Source information below:
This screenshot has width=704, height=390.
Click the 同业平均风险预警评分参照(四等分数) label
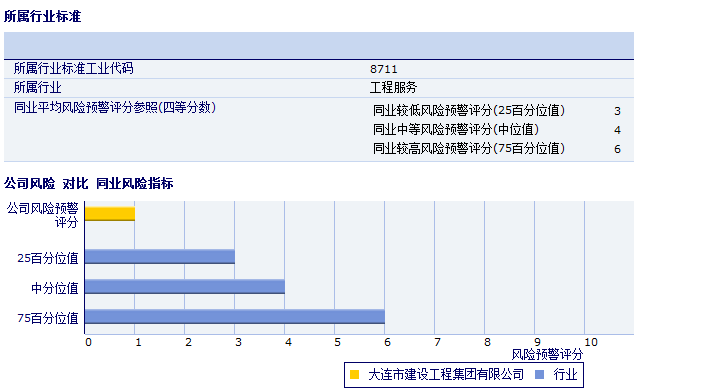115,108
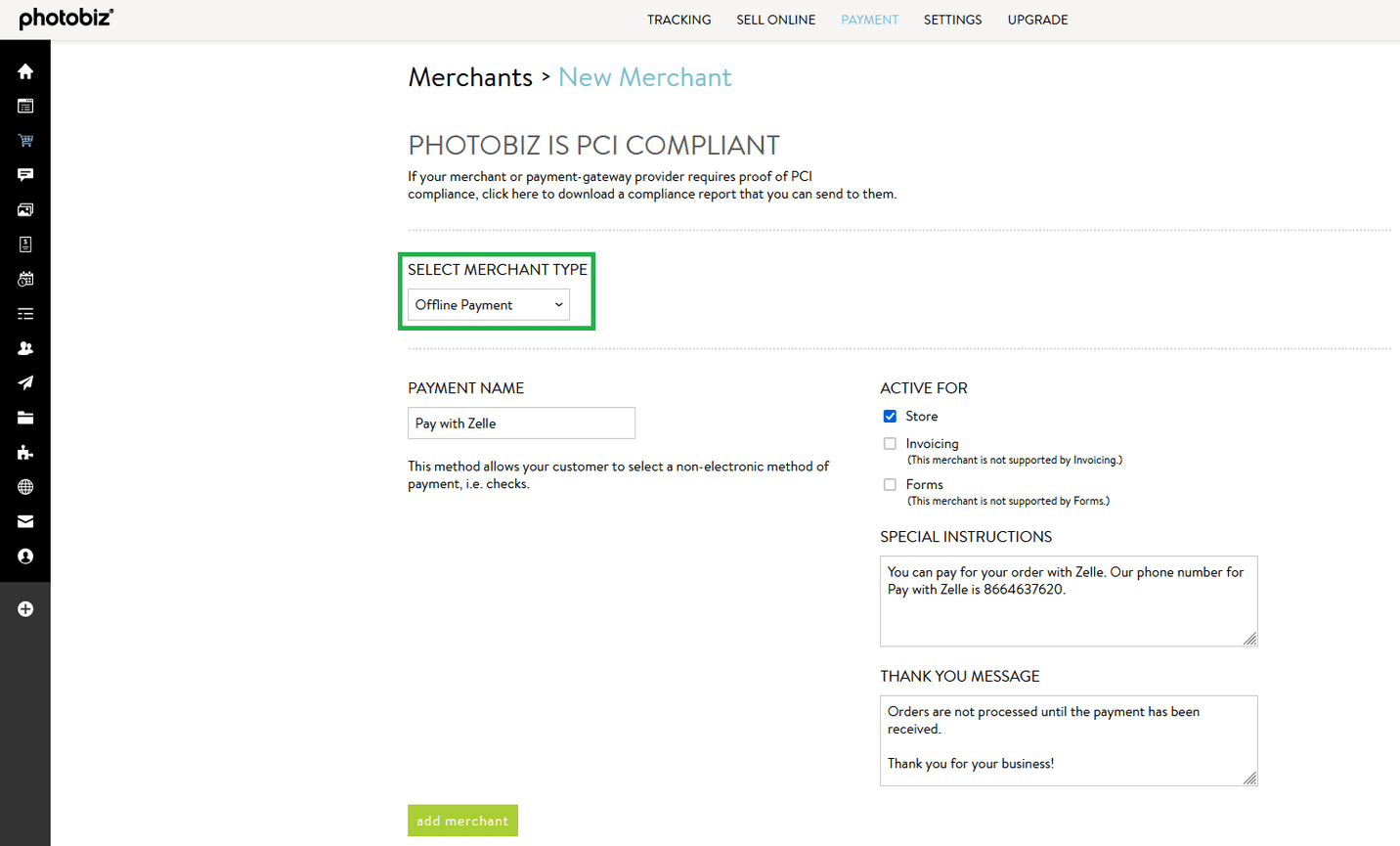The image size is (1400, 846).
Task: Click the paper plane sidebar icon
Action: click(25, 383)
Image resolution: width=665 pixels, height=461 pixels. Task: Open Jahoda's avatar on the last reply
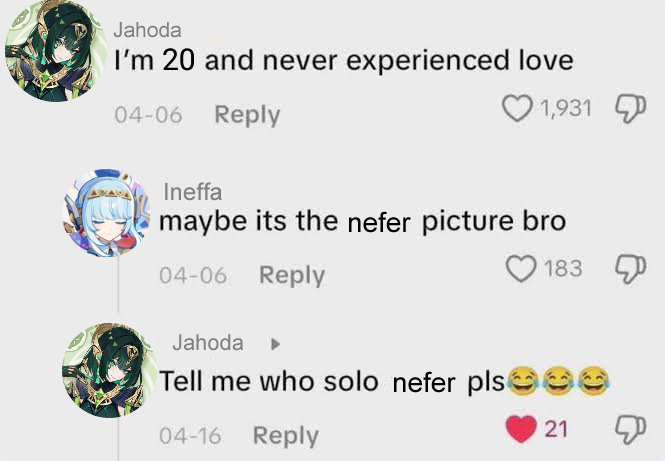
End of Source information.
**Exercise details**
Set down the material above as is, without any pictures.

**Final answer**
This screenshot has width=704, height=390.
Click the 同业平均风险预警评分参照(四等分数) label
115,108
The image size is (1400, 846).
Task: Click the paper plane sidebar icon
Action: click(25, 383)
Image resolution: width=665 pixels, height=461 pixels. Task: Open Jahoda's avatar on the last reply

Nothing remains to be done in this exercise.